- What you have to do -
Type out the records again, exactly as they are.
▼
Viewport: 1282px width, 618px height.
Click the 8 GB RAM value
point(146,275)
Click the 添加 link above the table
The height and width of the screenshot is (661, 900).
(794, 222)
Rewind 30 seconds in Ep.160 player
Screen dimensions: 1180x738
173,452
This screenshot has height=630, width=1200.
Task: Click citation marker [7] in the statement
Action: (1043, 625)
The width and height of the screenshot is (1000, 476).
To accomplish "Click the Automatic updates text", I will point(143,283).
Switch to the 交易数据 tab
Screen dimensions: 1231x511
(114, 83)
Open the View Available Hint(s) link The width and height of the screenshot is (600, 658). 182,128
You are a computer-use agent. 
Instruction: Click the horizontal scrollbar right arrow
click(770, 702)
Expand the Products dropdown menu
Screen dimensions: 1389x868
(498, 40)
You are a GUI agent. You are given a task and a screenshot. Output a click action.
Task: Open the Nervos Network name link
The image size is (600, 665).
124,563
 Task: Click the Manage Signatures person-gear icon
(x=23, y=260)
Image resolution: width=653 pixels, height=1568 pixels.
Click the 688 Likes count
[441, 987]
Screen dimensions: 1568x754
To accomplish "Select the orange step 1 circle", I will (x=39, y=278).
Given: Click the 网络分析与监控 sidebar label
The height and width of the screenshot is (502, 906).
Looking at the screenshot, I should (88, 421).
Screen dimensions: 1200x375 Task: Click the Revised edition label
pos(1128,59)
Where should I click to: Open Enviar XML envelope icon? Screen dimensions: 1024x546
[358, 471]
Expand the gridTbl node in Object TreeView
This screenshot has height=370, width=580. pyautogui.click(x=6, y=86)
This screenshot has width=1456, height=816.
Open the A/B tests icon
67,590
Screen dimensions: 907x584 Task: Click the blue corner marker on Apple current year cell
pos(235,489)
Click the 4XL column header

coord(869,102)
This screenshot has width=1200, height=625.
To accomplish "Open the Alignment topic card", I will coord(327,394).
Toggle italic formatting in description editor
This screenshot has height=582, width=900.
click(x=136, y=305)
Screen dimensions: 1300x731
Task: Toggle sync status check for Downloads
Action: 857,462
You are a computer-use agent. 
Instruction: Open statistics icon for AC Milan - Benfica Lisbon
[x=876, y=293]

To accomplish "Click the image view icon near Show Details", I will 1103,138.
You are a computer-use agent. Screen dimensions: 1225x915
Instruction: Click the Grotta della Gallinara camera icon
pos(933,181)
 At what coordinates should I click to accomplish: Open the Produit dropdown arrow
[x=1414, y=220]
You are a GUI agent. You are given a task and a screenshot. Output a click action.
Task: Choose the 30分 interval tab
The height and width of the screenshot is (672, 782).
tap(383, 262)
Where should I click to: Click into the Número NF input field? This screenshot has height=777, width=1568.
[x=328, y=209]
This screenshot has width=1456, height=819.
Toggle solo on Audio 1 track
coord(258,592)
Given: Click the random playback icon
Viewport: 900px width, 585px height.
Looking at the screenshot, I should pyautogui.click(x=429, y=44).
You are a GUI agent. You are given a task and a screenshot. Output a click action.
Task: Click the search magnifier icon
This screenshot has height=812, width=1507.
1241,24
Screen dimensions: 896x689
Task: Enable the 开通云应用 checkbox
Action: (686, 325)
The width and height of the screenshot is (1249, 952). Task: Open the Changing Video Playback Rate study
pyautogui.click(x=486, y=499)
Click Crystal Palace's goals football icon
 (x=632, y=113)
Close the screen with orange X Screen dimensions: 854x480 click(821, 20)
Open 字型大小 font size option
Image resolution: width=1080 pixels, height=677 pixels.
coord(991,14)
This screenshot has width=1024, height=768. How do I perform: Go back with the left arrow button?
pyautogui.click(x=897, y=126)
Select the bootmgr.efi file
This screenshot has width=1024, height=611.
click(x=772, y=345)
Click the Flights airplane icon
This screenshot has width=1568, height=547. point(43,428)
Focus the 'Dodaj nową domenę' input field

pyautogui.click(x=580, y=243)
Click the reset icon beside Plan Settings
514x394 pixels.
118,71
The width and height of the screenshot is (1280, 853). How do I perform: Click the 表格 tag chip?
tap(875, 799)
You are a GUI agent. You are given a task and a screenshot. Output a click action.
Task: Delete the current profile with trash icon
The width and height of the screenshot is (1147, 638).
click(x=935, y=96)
▲
- Answer box -
Viewport: 1282px width, 618px height.
Click the 8 GB RAM value
point(146,275)
Click the 添加 link above the table
The height and width of the screenshot is (661, 900).
(794, 222)
Rewind 30 seconds in Ep.160 player
Screen dimensions: 1180x738
173,452
This screenshot has height=630, width=1200.
Task: Click citation marker [7] in the statement
Action: (1043, 625)
The width and height of the screenshot is (1000, 476).
To accomplish "Click the Automatic updates text", I will point(143,283).
Switch to the 交易数据 tab
Screen dimensions: 1231x511
(114, 83)
Open the View Available Hint(s) link The width and height of the screenshot is (600, 658). 182,128
You are a computer-use agent. 
Instruction: Click the horizontal scrollbar right arrow
click(770, 702)
Expand the Products dropdown menu
Screen dimensions: 1389x868
(498, 40)
You are a GUI agent. You are given a task and a screenshot. Output a click action.
Task: Open the Nervos Network name link
The image size is (600, 665).
124,563
 Task: Click the Manage Signatures person-gear icon
(x=23, y=260)
Image resolution: width=653 pixels, height=1568 pixels.
Click the 688 Likes count
[441, 987]
Screen dimensions: 1568x754
To accomplish "Select the orange step 1 circle", I will (x=39, y=278).
Given: Click the 网络分析与监控 sidebar label
The height and width of the screenshot is (502, 906).
Looking at the screenshot, I should (88, 421).
Screen dimensions: 1200x375 Task: Click the Revised edition label
pos(1128,59)
Where should I click to: Open Enviar XML envelope icon? Screen dimensions: 1024x546
[358, 471]
Expand the gridTbl node in Object TreeView
This screenshot has height=370, width=580. pyautogui.click(x=6, y=86)
This screenshot has width=1456, height=816.
Open the A/B tests icon
67,590
Screen dimensions: 907x584 Task: Click the blue corner marker on Apple current year cell
pos(235,489)
Click the 4XL column header

coord(869,102)
This screenshot has width=1200, height=625.
To accomplish "Open the Alignment topic card", I will coord(327,394).
Toggle italic formatting in description editor
This screenshot has height=582, width=900.
click(x=136, y=305)
Screen dimensions: 1300x731
Task: Toggle sync status check for Downloads
Action: 857,462
You are a computer-use agent. 
Instruction: Open statistics icon for AC Milan - Benfica Lisbon
[x=876, y=293]

To accomplish "Click the image view icon near Show Details", I will 1103,138.
You are a computer-use agent. Screen dimensions: 1225x915
Instruction: Click the Grotta della Gallinara camera icon
pos(933,181)
 At what coordinates should I click to accomplish: Open the Produit dropdown arrow
[x=1414, y=220]
You are a GUI agent. You are given a task and a screenshot. Output a click action.
Task: Choose the 30分 interval tab
The height and width of the screenshot is (672, 782).
tap(383, 262)
Where should I click to: Click into the Número NF input field? This screenshot has height=777, width=1568.
[x=328, y=209]
This screenshot has width=1456, height=819.
Toggle solo on Audio 1 track
coord(258,592)
Given: Click the random playback icon
Viewport: 900px width, 585px height.
Looking at the screenshot, I should pyautogui.click(x=429, y=44).
You are a GUI agent. You are given a task and a screenshot. Output a click action.
Task: Click the search magnifier icon
This screenshot has height=812, width=1507.
1241,24
Screen dimensions: 896x689
Task: Enable the 开通云应用 checkbox
Action: (686, 325)
The width and height of the screenshot is (1249, 952). Task: Open the Changing Video Playback Rate study
pyautogui.click(x=486, y=499)
Click Crystal Palace's goals football icon
 (x=632, y=113)
Close the screen with orange X Screen dimensions: 854x480 click(821, 20)
Open 字型大小 font size option
Image resolution: width=1080 pixels, height=677 pixels.
coord(991,14)
This screenshot has width=1024, height=768. How do I perform: Go back with the left arrow button?
pyautogui.click(x=897, y=126)
Select the bootmgr.efi file
This screenshot has width=1024, height=611.
click(x=772, y=345)
Click the Flights airplane icon
This screenshot has width=1568, height=547. point(43,428)
Focus the 'Dodaj nową domenę' input field

pyautogui.click(x=580, y=243)
Click the reset icon beside Plan Settings
514x394 pixels.
118,71
The width and height of the screenshot is (1280, 853). How do I perform: Click the 表格 tag chip?
tap(875, 799)
You are a GUI agent. You are given a task and a screenshot. Output a click action.
Task: Delete the current profile with trash icon
The width and height of the screenshot is (1147, 638).
click(x=935, y=96)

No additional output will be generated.